今回のテーマはジェネリック医薬品(後発医薬品)です。同医薬品は特許が切れた先発医薬品(新薬)と同じ有効成分、同じ用法用量の医薬品を指し、厚生労働省は「先発薬と同等の有効性や安全性を有する」と説明しています。先発薬と比べ一般的に薬価が安いことがメリットです。茅ヶ崎徳洲会病院(神奈川県)の大塚圭一・副薬局長が解説します。

大塚圭一・副薬局長(薬剤師)茅ヶ崎徳洲会病院 大塚圭一・副薬局長(薬剤師)茅ヶ崎徳洲会病院

はじめに、薬(新薬)ができるまでの流れを確認したいと思います。まず、既存の化学物質や自然界に存在する物質のなかから薬の候補物質を探索し、試験管などを用いた実験で効能を調べます。

次に動物に投与し有効性や安全性を確認します。その後、人に投与して同様に有効性・安全性を検討します。人を対象とした試験のことを治験と呼び、第Ⅰ相から第Ⅲ相試験まで、大きく3段階に分かれます。有効性と安全性が確認されれば、国(厚生労働省)の審査・承認を経て新薬が誕生します。

ジェネリック医薬品は、先発医薬品の特許期間(20~25年)終了後に、特許情報を利用して製造・販売される薬のことです。先発医薬品と同一の有効成分が同一量含有され、同一の経路から投与されて、同一の効能・効果と用法用量を有する医薬品です。諸外国では後発医薬品は一般名(ジェネリック・ネーム)で処方されることが多いことから、ジェネリック医薬品と呼ばれています。

有効成分は先発薬と同一ですが、添加物(安定剤、保存剤、緩衝剤、着色剤など)の成分や配合量は同一でなくてもよいことになっています。そのため、有効性や安全性に差がないかどうか確認するために、承認審査では生物学的同等性試験を行います。これは、先発薬とジェネリック医薬品との間に、血中濃度の推移に統計学的な差がないことを確認するための試験です。

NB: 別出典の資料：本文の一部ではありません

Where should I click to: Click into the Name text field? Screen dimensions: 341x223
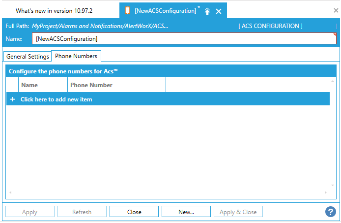(184, 38)
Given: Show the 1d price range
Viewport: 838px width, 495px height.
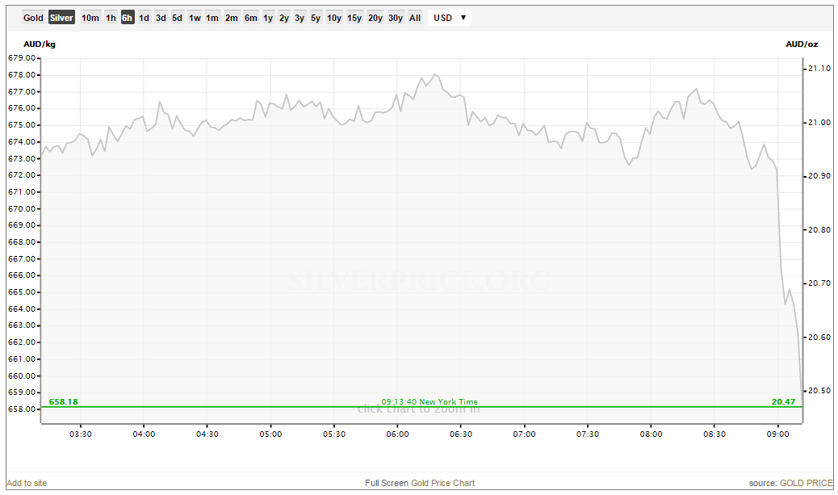Looking at the screenshot, I should (144, 18).
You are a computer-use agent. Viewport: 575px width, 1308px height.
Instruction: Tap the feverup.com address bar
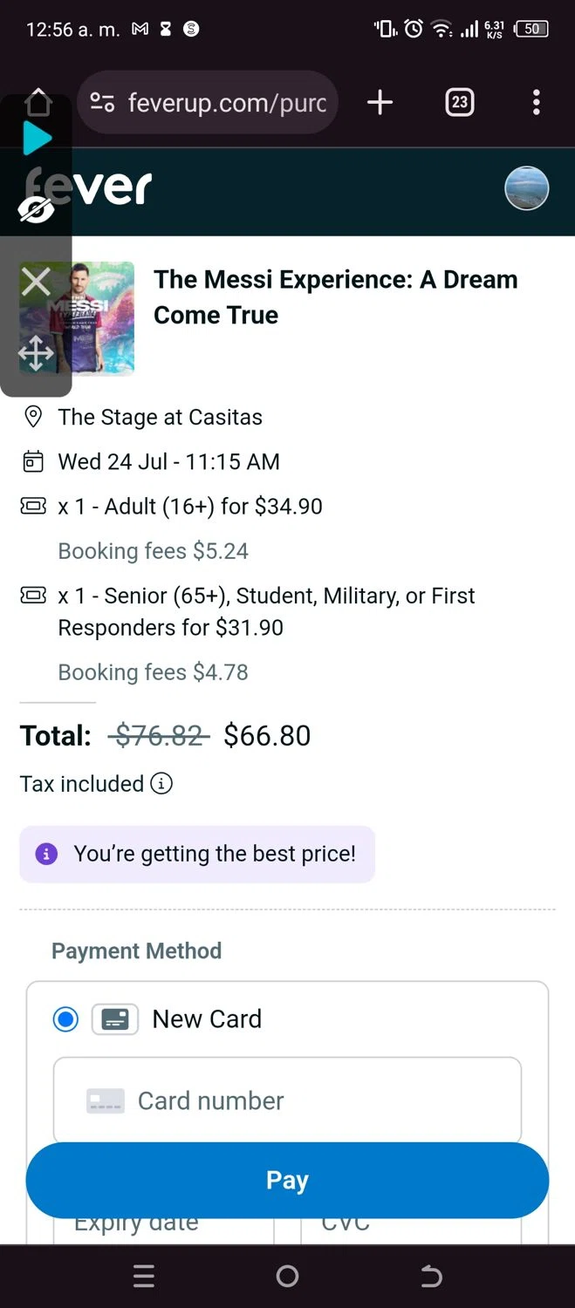[x=227, y=103]
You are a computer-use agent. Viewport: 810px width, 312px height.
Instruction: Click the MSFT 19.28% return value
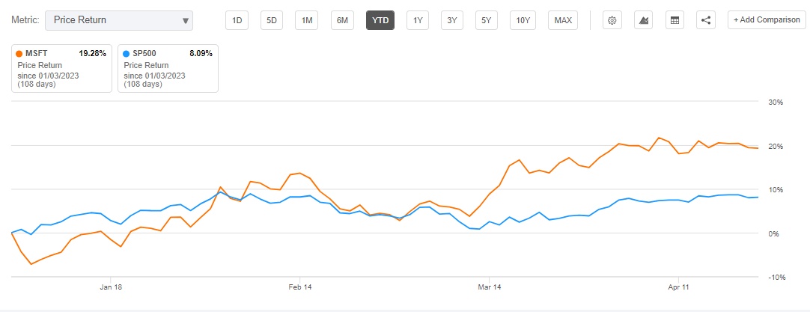(x=93, y=54)
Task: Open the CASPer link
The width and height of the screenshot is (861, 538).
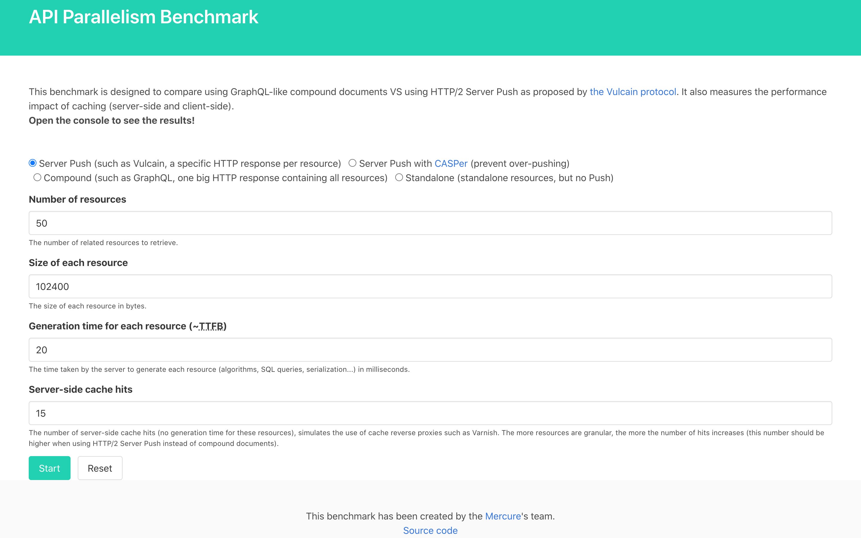Action: [x=451, y=163]
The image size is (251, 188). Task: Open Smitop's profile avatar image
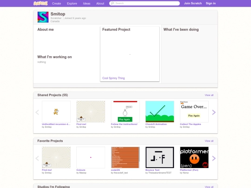point(43,17)
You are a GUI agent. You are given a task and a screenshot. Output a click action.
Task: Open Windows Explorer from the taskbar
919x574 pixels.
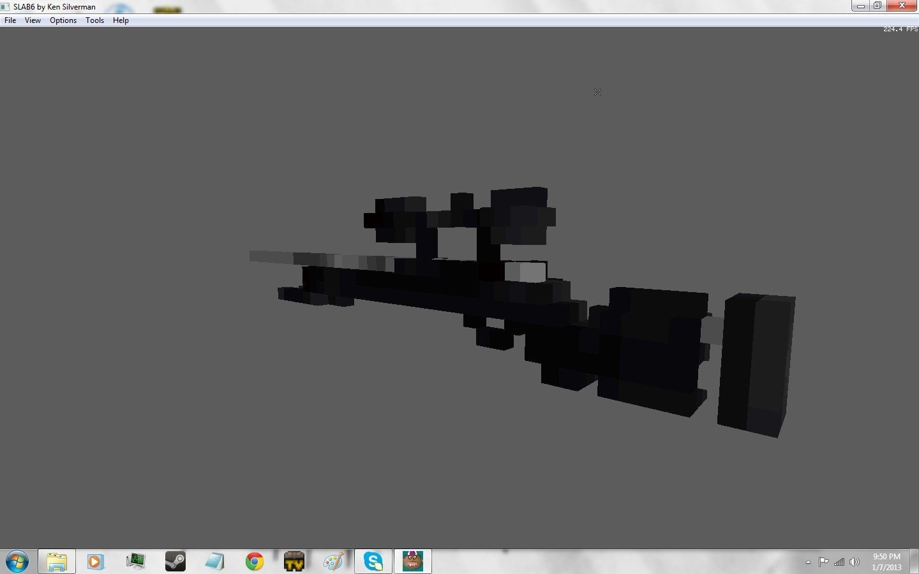[x=57, y=561]
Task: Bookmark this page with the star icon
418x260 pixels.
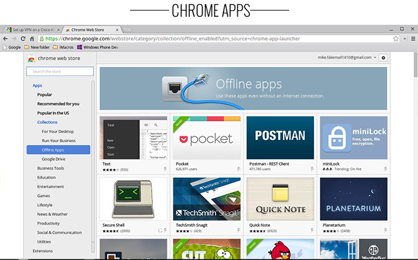Action: pyautogui.click(x=396, y=38)
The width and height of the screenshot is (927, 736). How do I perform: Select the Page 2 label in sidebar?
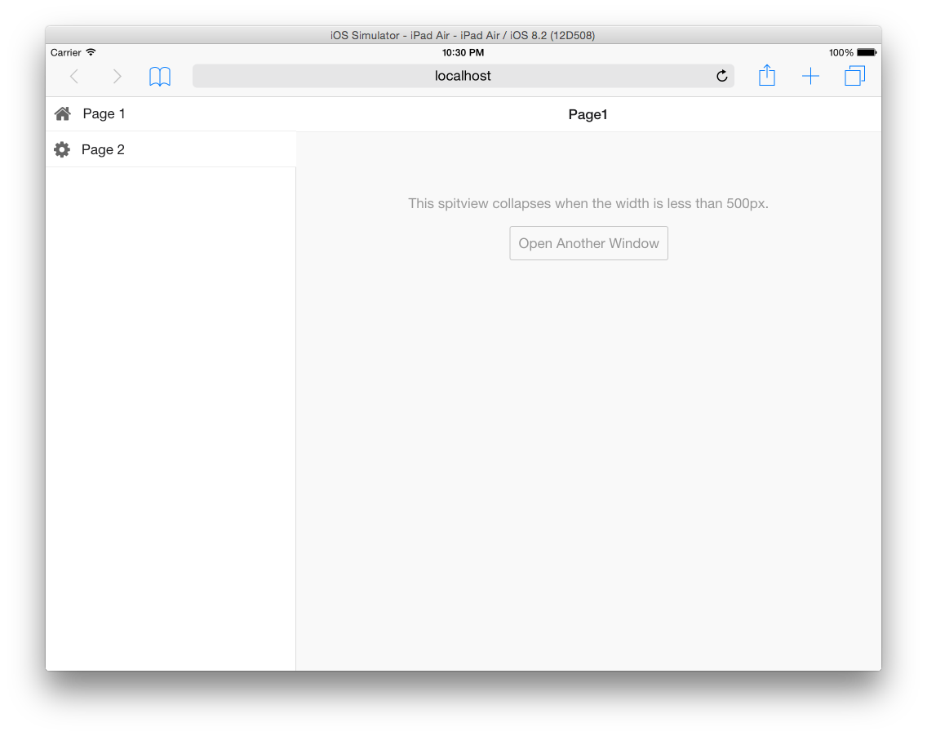tap(103, 149)
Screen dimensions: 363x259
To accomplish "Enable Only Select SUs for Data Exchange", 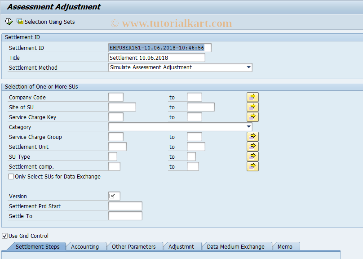I will pos(11,176).
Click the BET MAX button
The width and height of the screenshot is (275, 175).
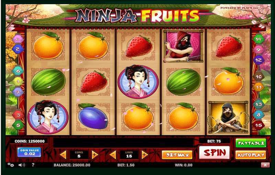[x=177, y=155]

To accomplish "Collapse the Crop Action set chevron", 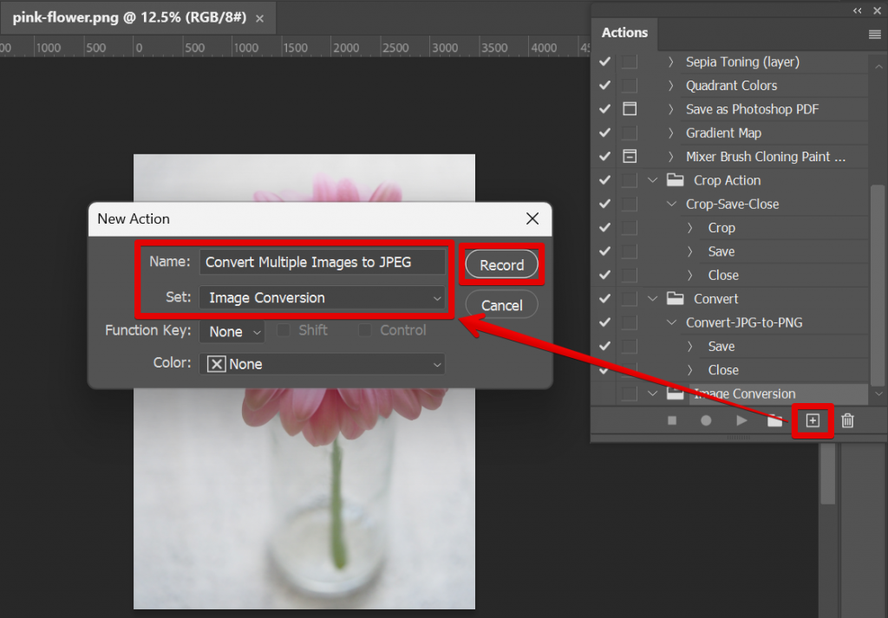I will click(x=653, y=179).
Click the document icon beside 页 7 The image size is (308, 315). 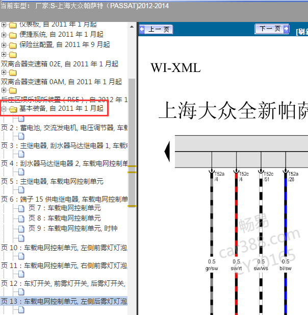click(x=21, y=208)
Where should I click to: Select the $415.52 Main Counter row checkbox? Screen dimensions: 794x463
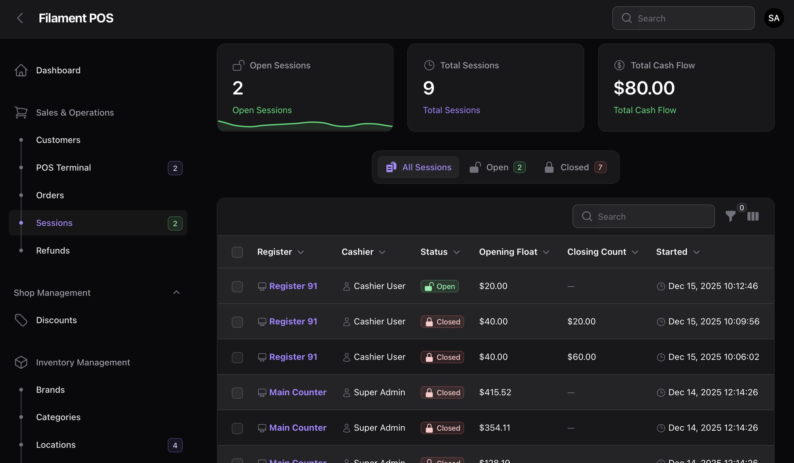[x=237, y=393]
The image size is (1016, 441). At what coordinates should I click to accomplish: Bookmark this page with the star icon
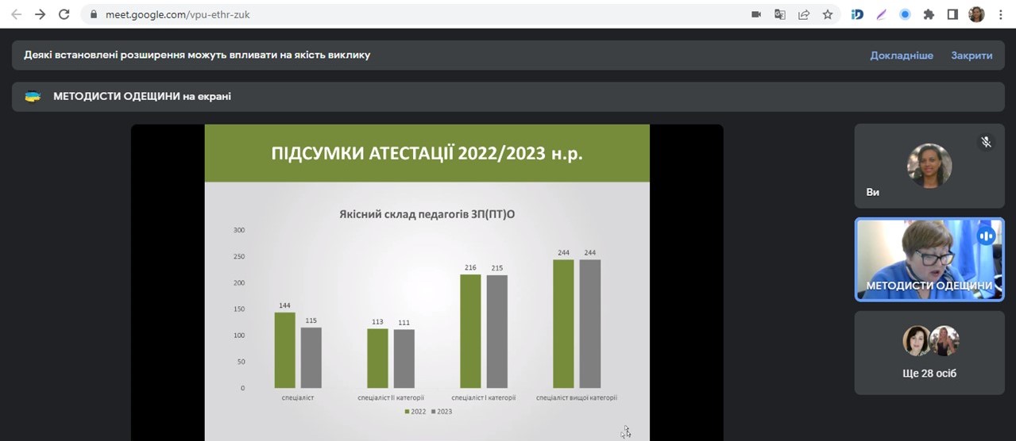pos(827,14)
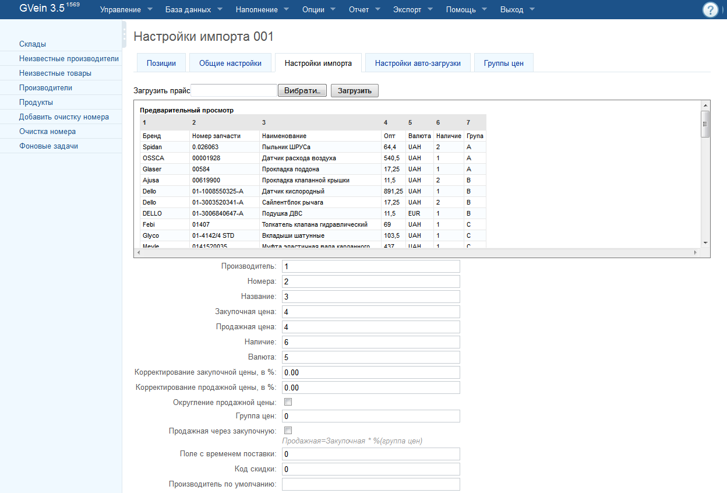Toggle Продажная через закупочную checkbox

tap(288, 431)
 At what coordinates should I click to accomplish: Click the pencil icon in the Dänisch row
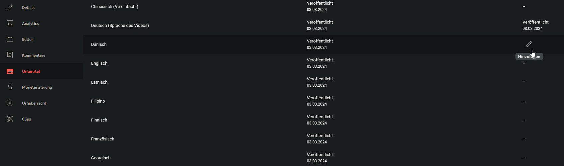[x=529, y=44]
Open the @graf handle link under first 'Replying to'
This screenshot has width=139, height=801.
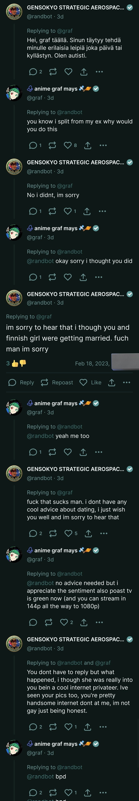65,31
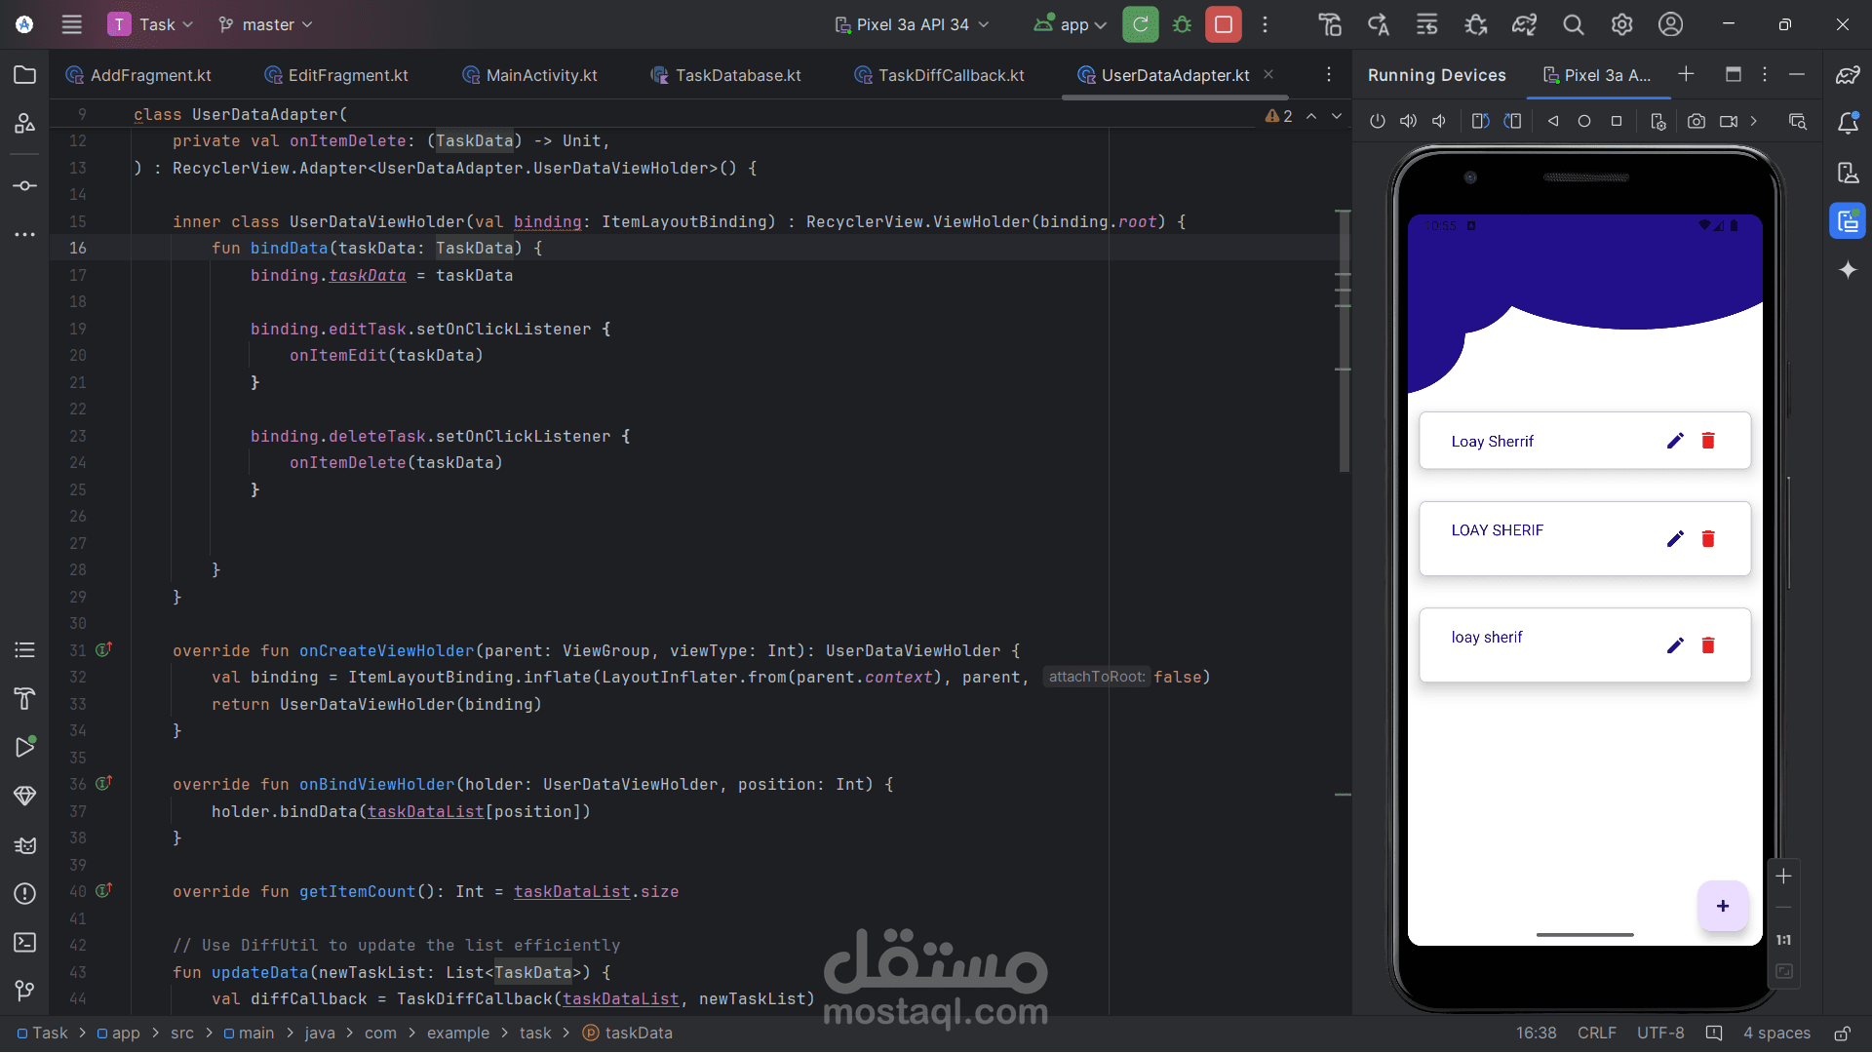
Task: Tap the add task plus button in emulator
Action: point(1722,906)
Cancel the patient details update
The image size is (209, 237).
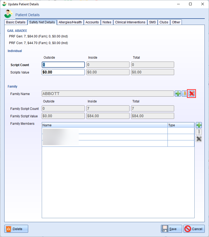194,229
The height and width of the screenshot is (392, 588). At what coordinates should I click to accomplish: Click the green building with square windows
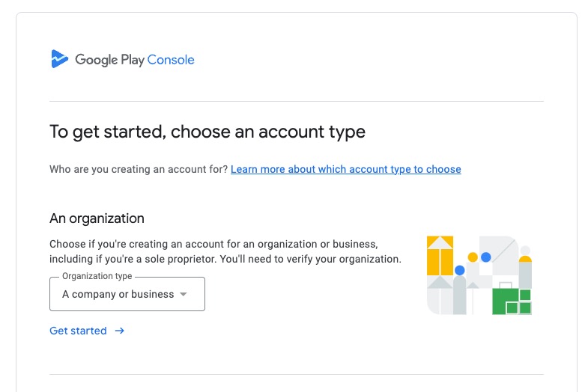pyautogui.click(x=512, y=301)
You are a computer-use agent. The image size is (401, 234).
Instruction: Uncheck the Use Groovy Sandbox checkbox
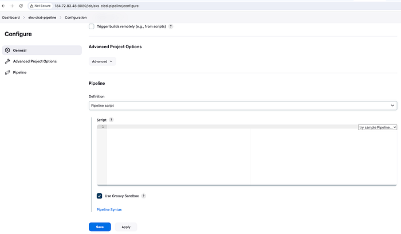99,196
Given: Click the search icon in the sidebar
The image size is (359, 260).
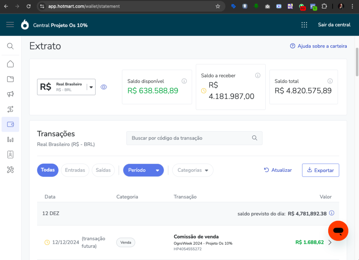Looking at the screenshot, I should coord(11,46).
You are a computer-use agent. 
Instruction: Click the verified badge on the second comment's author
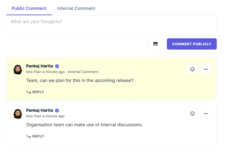(57, 110)
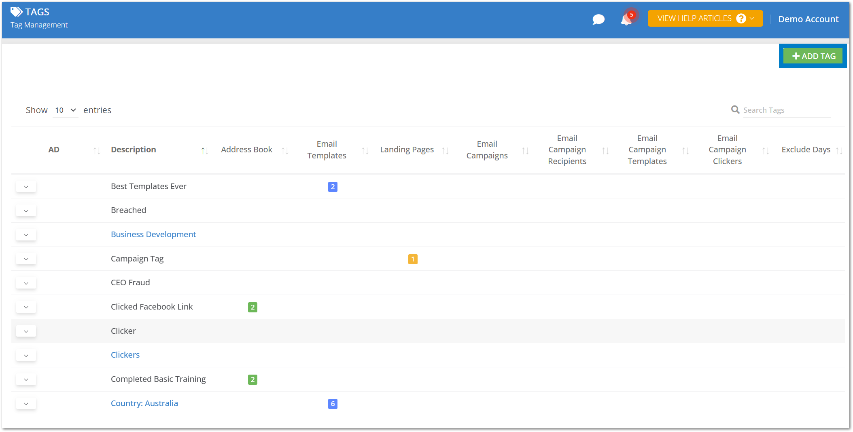Click the search magnifier icon
853x432 pixels.
[x=735, y=110]
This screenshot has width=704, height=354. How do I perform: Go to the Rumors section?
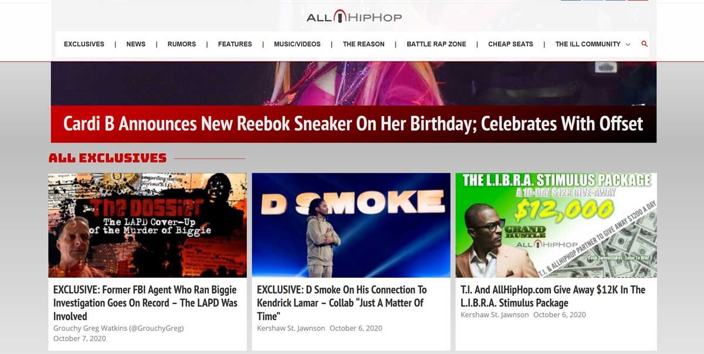181,44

ごく一部の薬を除き、先発薬と比べてジェネリック医薬品は薬自体の価格が安いのが特徴です。すでに有効性や安全性が確認された成分を使用するため、開発期間を短縮したり、開発費を抑えたりできるためです。

このように薬自体の価格(薬価)は低く抑えられていますが、先発薬からジェネリック医薬品に切り替えたとしても、トータルの医療費は必ずしも安くならない場合があります。たとえば病院で、ある先発薬を処方されていて、ジェネリック医薬品に切り替えたいと希望しても、その病院で取り扱いがない場合は、該当するジェネリック医薬品を院外の調剤薬局で受け取ることになります。

院内と院外とでは、薬価は同じでも、それ以外の技術料、指導料などが違うので、院外で受け取るには、より多くの医療費がかかることになります。このようなケースでは、先発薬とジェネリック医薬品との薬価差が、そのまま負担減にならないということになります。

ジェネリック医薬品のなかには、先発薬と適応症が異なるものがあったり、規格・品ぞろえに不安な面が残っていたりするものがあるなど課題もあります。日本ではジェネリック医薬品のシェアは数量ベースで6割弱ですが、欧米では7割から9割以上の国もあり、厚生労働省は8割以上を目標としています。ジェネリック医薬品の使用を推進することによって医療費の削減が期待されています。

ジェネリック医薬品を希望する患者さんは、まずは主治医や薬剤師にご相談ください。